_Consigne_
Relevez tous les verbes conjugués au passé composé dans l'extrait fourni sur la dégustation de vin.

_Extrait fourni_
Nous sommes obligés de constater que ce vin est très largement au-dessus du Tokaji 1840, même si ce vin est lui-même fabuleux. On atteint un sommet irréel. Et les circonstances se prêtent à ce que l’on touche le septième ciel, car Joël a acheté ce vin pour le boire avec moi et j’ai choisi cette bouteille unique pour honorer Joël, et tout fut parfait. La tarte au pomme est idéale pour les deux vins.

J’ai raccompagné Joël à son RER. Il m’a fait le cadeau de me laisser sa bouteille que je finirai en famille et qui viendra grossir ma collection de reliques. Une journée comme celle-ci est la récompense de ma passion.

_Lignes de données_
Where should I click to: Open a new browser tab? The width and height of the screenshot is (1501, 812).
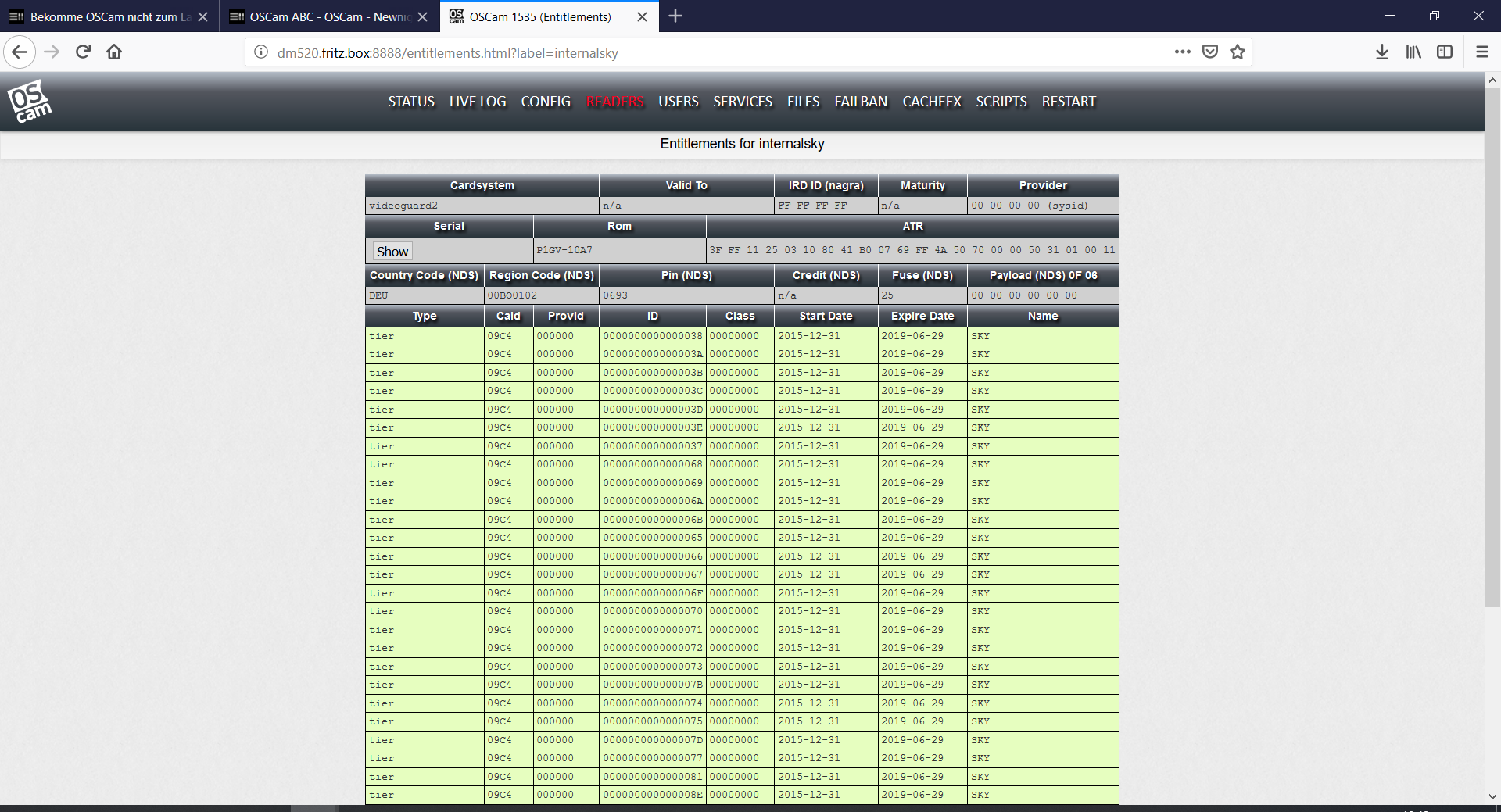[x=675, y=16]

_Corrigé_
a acheté, ai choisi, ai raccompagné, a fait